Gibbs Free Energy

Gibbs Free Energy ($G$) is a measure of the energy available in a system to do work at a constant temperature and pressure. It serves as the ultimate decider for whether a chemical process can occur naturally without external intervention.

The Gibbs Equation relates the change in free energy ($\Delta G$) to the change in enthalpy ($\Delta H$), the absolute temperature ($T$), and the change in entropy ($\Delta S$): $\Delta G = \Delta H - T\Delta S$

Standard Conditions: When measured at $298$ K and $100$ kPa, the value is denoted as $\Delta G^\ominus$. This allows for a consistent comparison between different chemical reactions.

Units and Conversion: Enthalpy and Free Energy are typically measured in kJ mol$^{-1}$, while Entropy is measured in J K$^{-1}$ mol$^{-1}$. It is critical to divide the entropy value by $1000$ to ensure unit consistency within the Gibbs equation.

The Gibbs Equation Method: This is the primary method used when the enthalpy change and entropy change of a reaction are known. You must ensure $T$ is in Kelvin and $\Delta S$ is converted to kJ K$^{-1}$ mol$^{-1}$.

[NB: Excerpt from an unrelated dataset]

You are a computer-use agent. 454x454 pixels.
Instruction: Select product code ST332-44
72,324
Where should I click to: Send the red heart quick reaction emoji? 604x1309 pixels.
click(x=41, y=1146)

Summation of Free Energies: Similar to Hess's Law for enthalpy, the standard free energy change of a reaction can be calculated using the standard free energies of formation ($\Delta G_f^\ominus$) of the products and reactants: $\Delta G_{reaction}^\ominus = \sum \Delta G_f^\ominus(products) - \sum \Delta G_f^\ominus(reactants)$

Determining the Threshold Temperature: To find the exact temperature at which a reaction becomes feasible, set $\Delta G = 0$ and rearrange the equation to solve for $T$: $T = \frac{\Delta H}{\Delta S}$

Feasibility vs. Rate: A negative $\Delta G$ indicates a reaction is thermodynamically possible (feasible), but it does not guarantee the reaction will occur at a measurable speed. A reaction might be feasible but have a very high activation energy, making it kinetically stable (e.g., the conversion of diamond to graphite).

Feasible vs. Spontaneous: While often used interchangeably, 'feasible' usually refers to the energetic favorability, whereas 'spontaneous' implies the reaction occurs without continuous external input.

The 1000 Rule: Always check the units for entropy. Exams frequently provide $\Delta S$ in J K$^{-1}$ mol$^{-1}$ and $\Delta H$ in kJ mol$^{-1}$. Forgetting to divide $\Delta S$ by $1000$ is the most common cause of lost marks.

Kelvin Conversion: Ensure all temperatures are in Kelvin ($K = ^\circ C + 273$). Using Celsius will result in incorrect values for the $T\Delta S$ term.

Graph Interpretation: In a plot of $\Delta G$ vs $T$, the $y$-intercept is $\Delta H$ and the gradient is $-\Delta S$. If the line slopes upwards, the entropy change is negative; if it slopes downwards, the entropy change is positive.

State Symbols: Pay close attention to state symbols in equations, as a change from solid to gas significantly increases entropy, which can flip the feasibility of a reaction.

Misinterpreting $\Delta G = 0$: Students often think the reaction stops at $\Delta G = 0$. In reality, this point represents chemical equilibrium, where the forward and backward reactions occur at the same rate.

Assuming Negative $\Delta H$ means Feasible: While exothermic reactions are often feasible, an endothermic reaction can be feasible if the entropy increase is large enough to overcome the positive enthalpy change at high temperatures.

Ignoring Stoichiometry: When using the summation method ($\sum \Delta G_f^\ominus$), remember to multiply the $\Delta G_f^\ominus$ values by the coefficients in the balanced chemical equation.